Texto para leitura:
□ □ □ □ □ □ □

Queda de torres de transmissão, no dia 23 de outubro, acarretou o desligamento de cinco unidades geradoras da usina, que manteve a produção de energia para o Brasil e o Paraguai. Ministro de Minas e Energia destaca resiliência do setor e elogia trabalho
Eram 12h57 do dia 23 de outubro (sábado) quando houve o desligamento de uma linha de 66 kV, interrompendo a transmissão de uma pequena parte da energia gerada pela hidrelétrica de Itaipu que alimenta os serviços auxiliares de Furnas no HVDC (corrente contínua de alta tensão). Esse incidente, logo identificado e corrigido pelas equipes de Tempo Real, poderia ser uma ocorrência de menor gravidade na rotina dos operadores e despachantes se não fosse a sequência de acontecimentos que viria a seguir, em razão da tempestade que atingiu a região.
O alerta já havia sido dado no dia anterior, em boletim meteorológico da Divisão de Estudos Hidrológicos e Energéticos de Itaipu, indicando a possibilidade de fenômenos climáticos moderados a ocasionalmente fortes na região Oeste do Paraná. Essa informação antecipada permitiu ao Operador Nacional do Sistema (ONS) preparar o sistema elétrico para suportar possíveis eventos no sistema de transmissão associados à Itaipu.
No início da tarde daquele sábado, o cenário mais crítico previsto pela equipe da Hidrologia se confirmou. Ventos fortes e chuvas intensas avançavam sobre o sistema de transmissão de Furnas, provocando eventos em série e desdobramentos variados na usina.
No mesmo horário do primeiro desligamento, às 12h57, houve falta de energia no Refúgio Biológico de Itaipu, alimentado pela usina. Às 13h10, alarmes anunciavam que a linha de 765kV Foz-Ivaiporã 2 também estava desligada. Às 13h42, a Segurança Empresarial comunicou à Diretoria Técnica que os ventos estouraram as portas de vidro do hall do Edifício da Produção. Aquele não seria um dia normal.

□ □ □ □ □ □ □

Dados apresentados:
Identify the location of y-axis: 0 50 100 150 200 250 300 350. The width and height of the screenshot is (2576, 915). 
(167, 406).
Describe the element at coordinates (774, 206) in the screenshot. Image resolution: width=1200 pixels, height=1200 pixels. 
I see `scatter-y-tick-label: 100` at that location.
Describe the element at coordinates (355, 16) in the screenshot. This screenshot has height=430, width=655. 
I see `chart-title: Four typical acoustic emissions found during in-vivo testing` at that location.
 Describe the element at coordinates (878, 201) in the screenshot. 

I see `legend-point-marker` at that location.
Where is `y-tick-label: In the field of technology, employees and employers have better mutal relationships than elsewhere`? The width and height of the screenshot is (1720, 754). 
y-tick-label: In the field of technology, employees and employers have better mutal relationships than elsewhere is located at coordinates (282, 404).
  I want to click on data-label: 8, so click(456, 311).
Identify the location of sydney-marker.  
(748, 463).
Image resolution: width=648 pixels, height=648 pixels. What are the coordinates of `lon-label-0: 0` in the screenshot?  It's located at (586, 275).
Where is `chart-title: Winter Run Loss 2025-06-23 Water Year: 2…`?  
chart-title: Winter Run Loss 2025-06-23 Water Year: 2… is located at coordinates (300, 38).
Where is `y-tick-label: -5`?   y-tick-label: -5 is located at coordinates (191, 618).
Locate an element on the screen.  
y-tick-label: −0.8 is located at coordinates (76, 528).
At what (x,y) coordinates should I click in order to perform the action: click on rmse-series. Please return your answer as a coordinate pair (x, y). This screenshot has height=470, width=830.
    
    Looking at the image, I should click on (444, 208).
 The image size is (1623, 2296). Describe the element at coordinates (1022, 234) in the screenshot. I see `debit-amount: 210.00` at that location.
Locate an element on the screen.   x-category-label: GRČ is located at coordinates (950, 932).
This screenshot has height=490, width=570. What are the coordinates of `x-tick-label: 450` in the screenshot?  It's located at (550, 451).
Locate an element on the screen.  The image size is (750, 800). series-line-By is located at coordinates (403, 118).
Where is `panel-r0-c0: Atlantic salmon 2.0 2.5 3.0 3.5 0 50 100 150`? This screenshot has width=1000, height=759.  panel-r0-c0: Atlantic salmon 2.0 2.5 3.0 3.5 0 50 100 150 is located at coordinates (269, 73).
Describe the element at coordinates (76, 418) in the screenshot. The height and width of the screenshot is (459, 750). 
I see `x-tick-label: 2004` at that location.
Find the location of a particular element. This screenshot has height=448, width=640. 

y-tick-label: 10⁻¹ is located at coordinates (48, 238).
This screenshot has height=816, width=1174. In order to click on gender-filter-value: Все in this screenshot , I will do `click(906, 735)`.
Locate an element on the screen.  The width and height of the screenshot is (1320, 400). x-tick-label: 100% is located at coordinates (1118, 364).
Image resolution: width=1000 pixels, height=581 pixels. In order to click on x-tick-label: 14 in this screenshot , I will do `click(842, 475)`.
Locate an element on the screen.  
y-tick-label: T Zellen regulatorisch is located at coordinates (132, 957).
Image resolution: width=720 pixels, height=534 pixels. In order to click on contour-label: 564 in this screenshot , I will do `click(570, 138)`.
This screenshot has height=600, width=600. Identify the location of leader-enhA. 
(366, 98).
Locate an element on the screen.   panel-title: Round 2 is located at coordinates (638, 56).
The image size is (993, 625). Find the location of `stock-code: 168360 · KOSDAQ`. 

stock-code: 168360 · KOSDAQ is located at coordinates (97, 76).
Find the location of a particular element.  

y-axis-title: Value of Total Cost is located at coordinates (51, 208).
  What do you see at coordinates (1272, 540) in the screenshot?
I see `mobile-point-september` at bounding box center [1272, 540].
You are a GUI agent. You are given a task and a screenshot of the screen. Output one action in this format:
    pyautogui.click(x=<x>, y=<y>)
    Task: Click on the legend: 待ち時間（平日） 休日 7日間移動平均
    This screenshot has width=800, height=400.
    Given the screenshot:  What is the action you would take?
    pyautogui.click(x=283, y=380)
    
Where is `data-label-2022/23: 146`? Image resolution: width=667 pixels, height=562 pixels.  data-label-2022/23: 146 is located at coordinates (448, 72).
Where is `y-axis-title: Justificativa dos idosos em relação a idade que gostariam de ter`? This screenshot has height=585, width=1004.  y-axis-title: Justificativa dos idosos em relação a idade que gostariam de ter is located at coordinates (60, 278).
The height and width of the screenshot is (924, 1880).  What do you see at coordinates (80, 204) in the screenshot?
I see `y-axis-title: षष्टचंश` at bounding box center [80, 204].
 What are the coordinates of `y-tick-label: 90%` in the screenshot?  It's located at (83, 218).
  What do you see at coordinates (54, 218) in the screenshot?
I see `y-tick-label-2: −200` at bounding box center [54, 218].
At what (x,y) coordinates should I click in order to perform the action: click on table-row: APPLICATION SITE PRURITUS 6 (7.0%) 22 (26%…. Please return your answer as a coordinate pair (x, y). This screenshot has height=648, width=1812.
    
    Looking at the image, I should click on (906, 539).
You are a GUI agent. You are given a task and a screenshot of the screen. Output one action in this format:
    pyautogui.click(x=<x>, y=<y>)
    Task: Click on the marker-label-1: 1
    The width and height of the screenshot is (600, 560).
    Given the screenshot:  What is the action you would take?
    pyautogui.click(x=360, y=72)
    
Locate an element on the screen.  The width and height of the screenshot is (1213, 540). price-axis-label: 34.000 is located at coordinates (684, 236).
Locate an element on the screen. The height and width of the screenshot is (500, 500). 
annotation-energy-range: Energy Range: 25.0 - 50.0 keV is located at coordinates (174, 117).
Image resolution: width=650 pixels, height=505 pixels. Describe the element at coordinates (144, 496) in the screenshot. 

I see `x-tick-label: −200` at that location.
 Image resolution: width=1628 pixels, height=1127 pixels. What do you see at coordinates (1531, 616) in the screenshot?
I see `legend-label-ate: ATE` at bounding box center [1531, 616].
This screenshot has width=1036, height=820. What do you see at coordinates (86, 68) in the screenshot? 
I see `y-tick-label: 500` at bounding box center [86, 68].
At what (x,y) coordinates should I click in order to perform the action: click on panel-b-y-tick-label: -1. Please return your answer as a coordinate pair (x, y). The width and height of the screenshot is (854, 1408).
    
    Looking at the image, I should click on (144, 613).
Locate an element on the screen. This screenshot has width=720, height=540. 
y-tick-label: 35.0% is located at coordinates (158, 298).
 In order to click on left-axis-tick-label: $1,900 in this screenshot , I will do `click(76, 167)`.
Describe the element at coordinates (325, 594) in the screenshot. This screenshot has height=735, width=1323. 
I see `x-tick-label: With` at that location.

□ □ □ □ □ □ □

O que fazer: Dê continuidade ao relato sobre a tempestade que atingiu a usina de Itaipu, começando logo após a frase "Aquele não seria um dia normal."

Resultado do exercício:
O engenheiro Paulo Zanelli Junior, gerente da Divisão de Operação da Usina e Subestações, responsável pelas salas de supervisão e controle central (CCR) e da subestação da margem paraguaia, anotou oito perturbações e 15 ocorrências operativas em apenas uma hora e meia – como partida e parada de unidades geradoras e abertura e fechamento do vertedouro. “Tudo isso vai acontecendo e gerando uma necessidade de ação, comunicação em tempo real, decisões rápidas, sempre pautadas em procedimentos vigentes, na habilidade e na experiência da equipe”, pontua.
Segundo ele, qualquer deslize – como desligar a unidade geradora errada ou trocar o vertimento de uma calha para outra – poderia agravar os problemas. “Quando você lê a letra fria de um relatório, não consegue sentir o que é o momento, ali na sala de controle. Foi um trabalho intenso da equipe binacional, que não parou em nenhum momento.”
Supervisor de turno da Sala de Controle do Despacho de Carga, o engenheiro Cláudio Henrique Cardoso diz que acontecimentos desta natureza exigem atenção, concentração e raciocínio das equipes de Tempo Real, que além de sempre atentos e disponíveis, devem analisar, entender, levantar dados técnicos, planejar, coordenar e executar a normalização dos sistemas afetados num curto período. “Em momentos de perturbação, as equipes são estressadas ao máximo”, salienta.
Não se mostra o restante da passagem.